-- O QUE FAZER --
Você pode transcrever na íntegra o texto sobre a boneca “Momo”, sem mudar nenhuma palavra nem sinal de pontuação?

-- BLOCO DE TEXTO --
::::::

Cresce a cada dia o nível de alerta dos pais de crianças que usam o aparelho celular. O caso, que para muitos ainda é tratado como boato, tem se concretizado com famílias bem próximas a nós e causo pânico. Trata-se da boneca “Momo”, uma figura de olhos esbugalhados e um sorriso macabro, a figura sinistra de uma obra de arte japonesa que circula na web desde 2018 e coloca em alerta autoridades, pais e educadores mundo afora.
Quem pensa que esta ameaça está distante, se engana. Em Guabiruba, cidade vizinha a Brusque, há pelo menos três casos confirmados nos últimos dez dias. Em entrevista a Rádio Cidade, na manhã desta quarta-feira (20), a mãe de uma menina de apenas cinco anos de idade contou o que sua filha está vivendo, há cerca de uma semana, após ter acesso a um canal de vídeos educativos e repentinamente surgir a figura da “Momo”, causando um estrago no psicológico da criança.
A mãe, que pediu para não ser identificada, relatou que desde a semana passada percebeu um comportamento estranha em sua filha. A menina, que sempre brincava descontraída pela casa enquanto a mãe trabalhava, passou a se comportar de forma assustada, se esquivando do aparelho de celular e criando dificuldades até para dormir. Os pais tentaram conversar, mas ela não dizia o que tinha ocorrido.
No entanto, na noite desta terça-feira (19), a menina pegou novamente o celular para assistir vídeos educativos e em determinado momento jogou o aparelho longe e saiu gritando. A mãe pegou o aparelho e viu a imagem da boneca com instruções para que ele pegasse uma faca e enfiasse em sua própria barriga. A mãe ficou desesperada e acredita que a mesma mensagem foi vista na semana passada, quando percebeu alterações no comportamento da filha.
No grupo de pais de alunos da creche uma mulher confirmou que sua filha também teve acesso às mensagens ameaçadoras. No grupo de amigos de uma rede social há outros pais relatando problemas semelhantes e com comportamento dos filhos bem parecidos. “Não é boato, é fato”, disse a mãe guabirubense que ficou muito preocupada e decidiu falar na Rádio Cidade para alertar outros pais sobre o risco real proporcionado pela “Momo”.

::::::

-- DADOS EXIBIDOS --
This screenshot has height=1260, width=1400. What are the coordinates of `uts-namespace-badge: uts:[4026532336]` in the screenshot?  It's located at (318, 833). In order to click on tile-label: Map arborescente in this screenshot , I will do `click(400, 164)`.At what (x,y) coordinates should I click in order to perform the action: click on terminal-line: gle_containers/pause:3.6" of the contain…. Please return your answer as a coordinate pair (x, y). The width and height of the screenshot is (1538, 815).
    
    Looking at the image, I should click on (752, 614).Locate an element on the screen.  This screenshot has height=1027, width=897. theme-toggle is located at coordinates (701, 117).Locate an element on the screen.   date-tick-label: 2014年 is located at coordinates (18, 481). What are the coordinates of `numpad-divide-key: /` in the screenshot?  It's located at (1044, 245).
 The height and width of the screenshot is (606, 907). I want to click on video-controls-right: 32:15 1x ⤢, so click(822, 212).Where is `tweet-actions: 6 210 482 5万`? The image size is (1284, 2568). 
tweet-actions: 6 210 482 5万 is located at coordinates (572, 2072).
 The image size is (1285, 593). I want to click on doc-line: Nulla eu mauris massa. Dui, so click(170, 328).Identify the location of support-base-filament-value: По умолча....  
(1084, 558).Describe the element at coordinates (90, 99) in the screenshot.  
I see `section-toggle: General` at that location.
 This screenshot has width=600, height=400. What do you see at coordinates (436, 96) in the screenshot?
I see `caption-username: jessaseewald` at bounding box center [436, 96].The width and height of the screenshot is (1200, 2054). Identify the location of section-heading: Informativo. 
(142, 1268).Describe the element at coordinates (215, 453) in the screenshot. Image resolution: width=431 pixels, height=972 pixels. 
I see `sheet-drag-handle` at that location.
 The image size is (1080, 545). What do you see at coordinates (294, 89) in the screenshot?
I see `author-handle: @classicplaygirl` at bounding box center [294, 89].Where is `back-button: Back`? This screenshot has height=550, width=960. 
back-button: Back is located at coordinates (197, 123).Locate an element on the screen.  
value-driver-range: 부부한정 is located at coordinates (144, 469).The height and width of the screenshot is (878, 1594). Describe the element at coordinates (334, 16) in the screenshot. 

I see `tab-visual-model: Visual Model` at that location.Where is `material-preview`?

::::::

-- RESPOSTA À TAREFA --
Cresce a cada dia o nível de alerta dos pais de crianças que usam o aparelho celular. O caso, que para muitos ainda é tratado como boato, tem se concretizado com famílias bem próximas a nós e causo pânico. Trata-se da boneca “Momo”, uma figura de olhos esbugalhados e um sorriso macabro, a figura sinistra de uma obra de arte japonesa que circula na web desde 2018 e coloca em alerta autoridades, pais e educadores mundo afora.
Quem pensa que esta ameaça está distante, se engana. Em Guabiruba, cidade vizinha a Brusque, há pelo menos três casos confirmados nos últimos dez dias. Em entrevista a Rádio Cidade, na manhã desta quarta-feira (20), a mãe de uma menina de apenas cinco anos de idade contou o que sua filha está vivendo, há cerca de uma semana, após ter acesso a um canal de vídeos educativos e repentinamente surgir a figura da “Momo”, causando um estrago no psicológico da criança.
A mãe, que pediu para não ser identificada, relatou que desde a semana passada percebeu um comportamento estranha em sua filha. A menina, que sempre brincava descontraída pela casa enquanto a mãe trabalhava, passou a se comportar de forma assustada, se esquivando do aparelho de celular e criando dificuldades até para dormir. Os pais tentaram conversar, mas ela não dizia o que tinha ocorrido.
No entanto, na noite desta terça-feira (19), a menina pegou novamente o celular para assistir vídeos educativos e em determinado momento jogou o aparelho longe e saiu gritando. A mãe pegou o aparelho e viu a imagem da boneca com instruções para que ele pegasse uma faca e enfiasse em sua própria barriga. A mãe ficou desesperada e acredita que a mesma mensagem foi vista na semana passada, quando percebeu alterações no comportamento da filha.
No grupo de pais de alunos da creche uma mulher confirmou que sua filha também teve acesso às mensagens ameaçadoras. No grupo de amigos de uma rede social há outros pais relatando problemas semelhantes e com comportamento dos filhos bem parecidos. “Não é boato, é fato”, disse a mãe guabirubense que ficou muito preocupada e decidiu falar na Rádio Cidade para alertar outros pais sobre o risco real proporcionado pela “Momo”.